County Approves Tar Pit Makeover

Page Museum, right, with new museum building, left. All: Weiss/Mandredi rendering
Los Angeles County Supervisors have approved the environmental impact report for Weiss/Manfredi's makeover of La Brea tar pits, the Page Museum, and eastern Hancock Park. 

The architects likened the project to "Loops and Lenses" or a triple Möbius strip. It will renovate the aging Page Museum and add a second, two-story museum building with 40,000 sq. ft. and a new cafe. 

Work is to be done in phases and is projected to span seven years. 
Aerial perspective of Hancock Park with LACMA's David Geffen Galleries and the Academy Museum's David Geffen Theater at upper left

Interior of the new museum building
Entrance at Wilshire and Curson, framing Howard Ball's mammoth sculptures

Comments

Anonymous said…
This is a golden age for cultural institutions in LA across different areas. Now, we're just waiting for MOCA LA to give the city a space big enough to show off what is arguably the city's best art collection.
Anonymous said…
W/M always take a very studied approach to their work. The L-curves that give new form to the existing berm echo the L-curves of the Zumthor building.
Anonymous said…
> waiting for MOCA LA to give
> the city a space big enough

Their square footage on Grand Ave is modest, but the large-blank-wall format that certain museums, primarily of contemporary art like in a MOCA, favor always puzzles me. Artworks do need space around them to visually breathe, but sometimes the amount of white wall seems excessive.

That format also gives the impression a museum has more space than artworks or than it knows what to do with.

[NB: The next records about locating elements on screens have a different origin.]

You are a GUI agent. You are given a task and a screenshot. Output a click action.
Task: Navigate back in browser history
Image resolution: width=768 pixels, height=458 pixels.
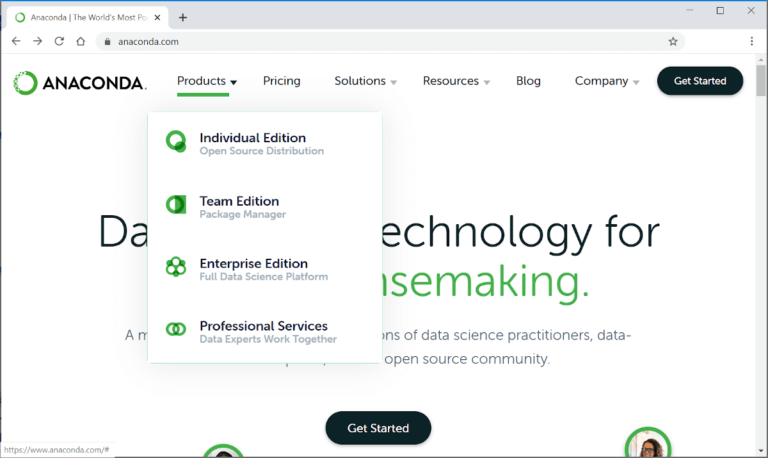pyautogui.click(x=15, y=41)
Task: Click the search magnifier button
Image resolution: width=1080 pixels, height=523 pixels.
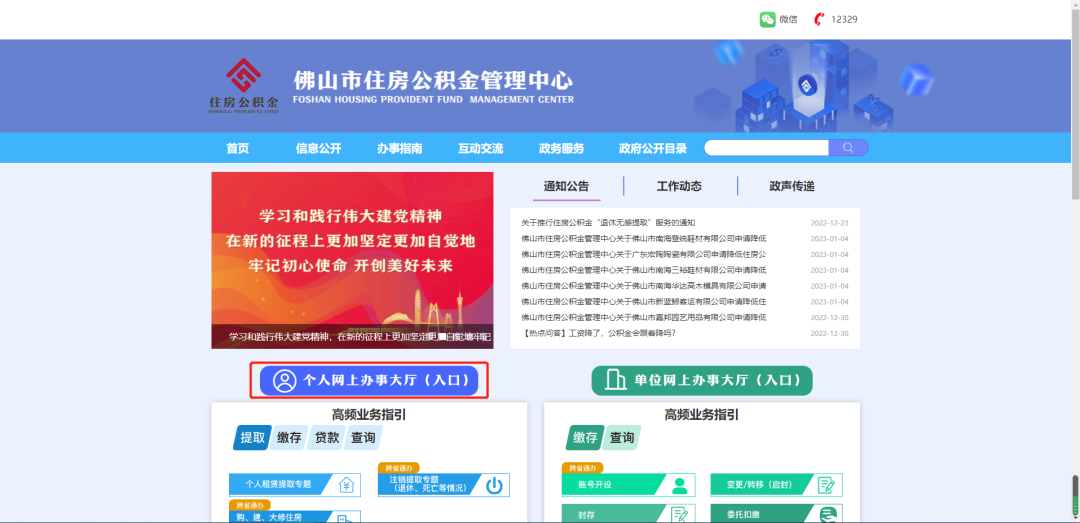Action: pos(848,147)
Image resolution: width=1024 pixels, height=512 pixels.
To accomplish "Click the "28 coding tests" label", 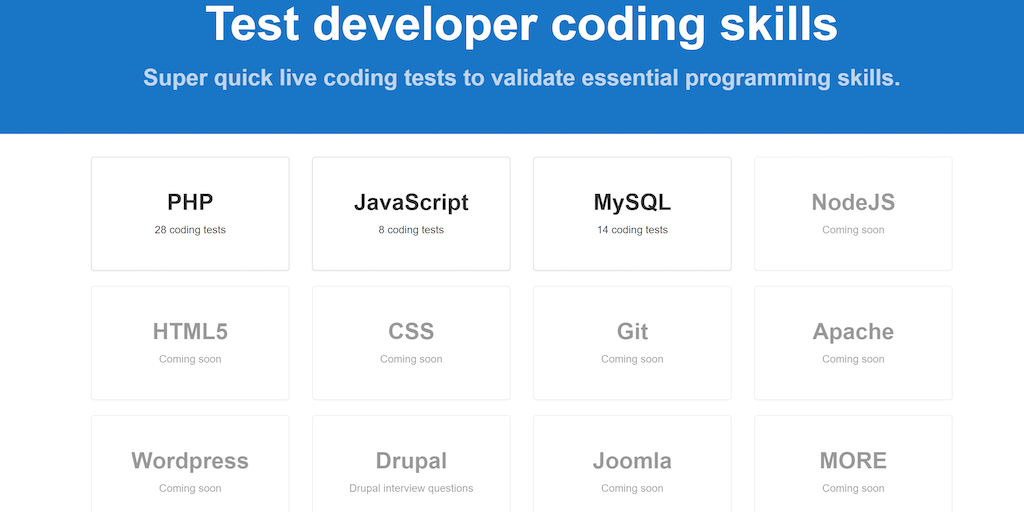I will click(x=190, y=230).
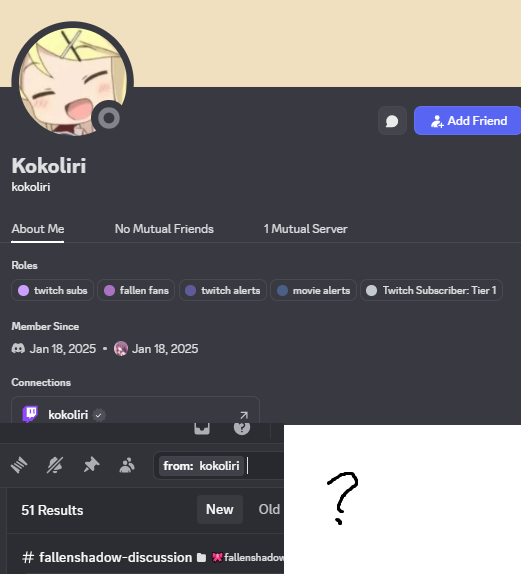This screenshot has width=521, height=575.
Task: Sort search results by Old
Action: (269, 509)
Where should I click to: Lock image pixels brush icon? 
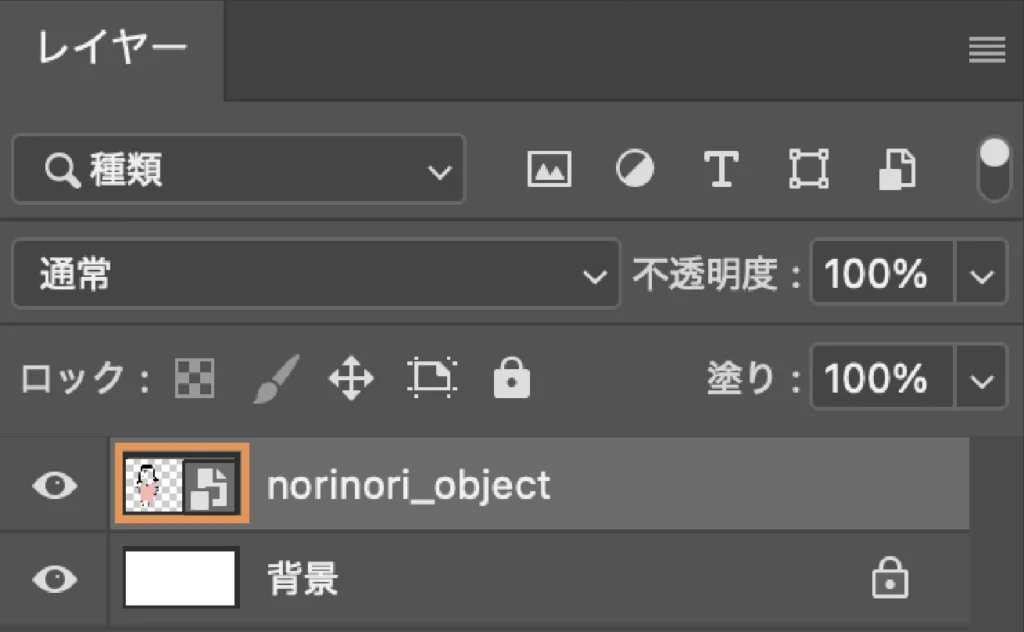(x=276, y=379)
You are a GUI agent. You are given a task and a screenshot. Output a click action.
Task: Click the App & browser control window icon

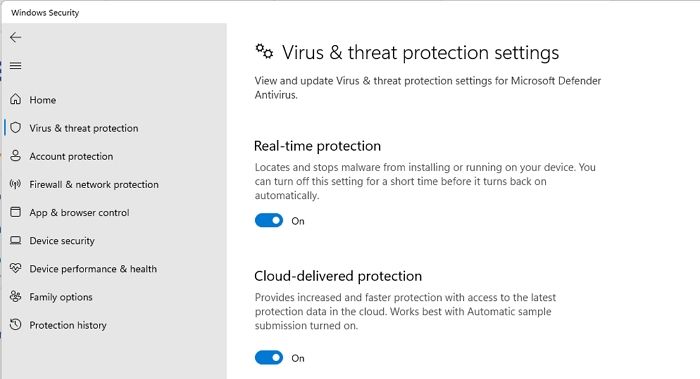tap(16, 212)

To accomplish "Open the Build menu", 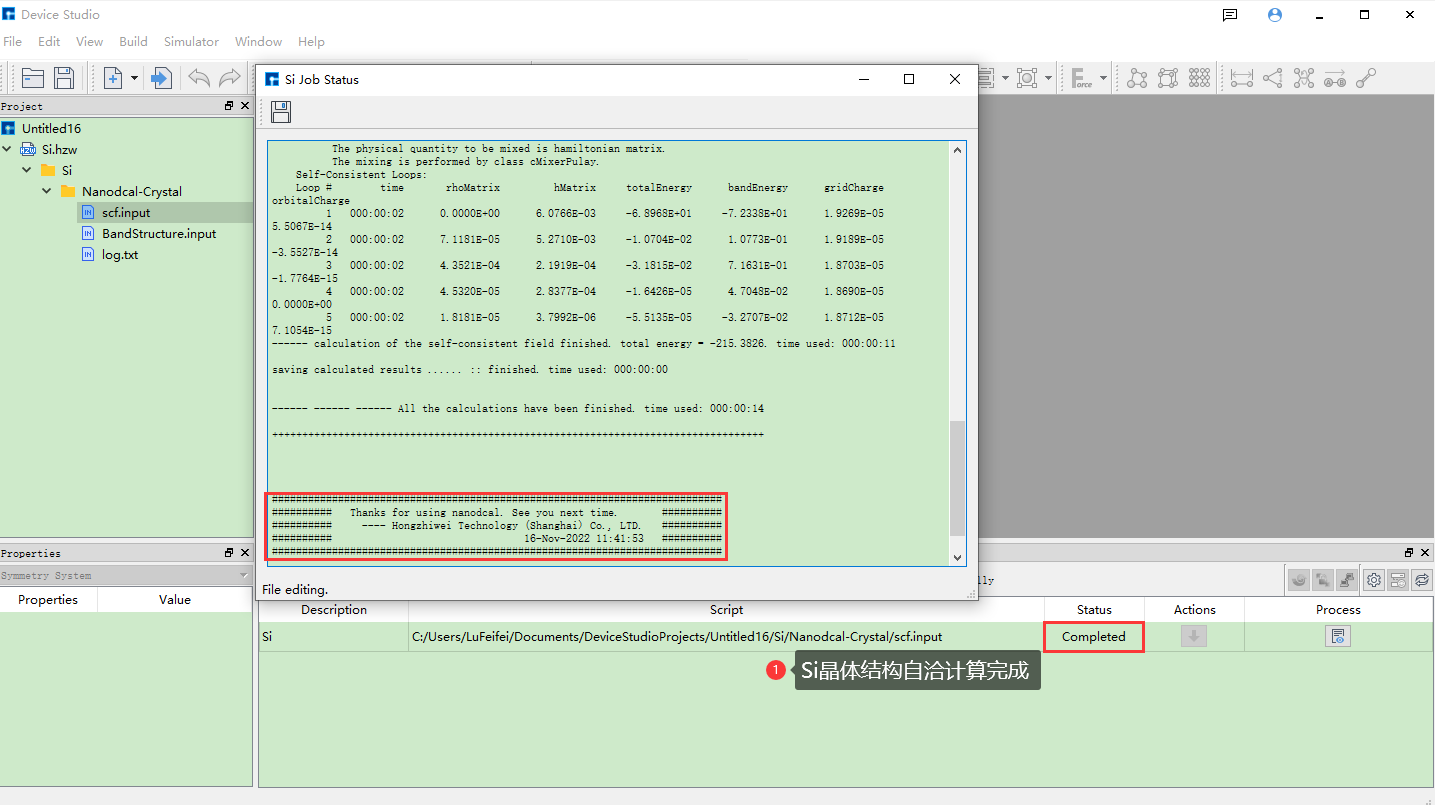I will point(133,42).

It's technically (air space, not ground space) but also mainly financially difficult for MOCA to ever expand its Isozaki building. So I'm guessing the museum's additional square footage at 1st and Central for the next several decades will have to do.
Anonymous said…
How long will la brea tar pit makeover be done?
The seven-year phased timeline would take us to about 2032. But it's almost unheard of for a museum project to be on time and on budget. The phased workflow probably means there will be usable upgrades long before the whole project is completed.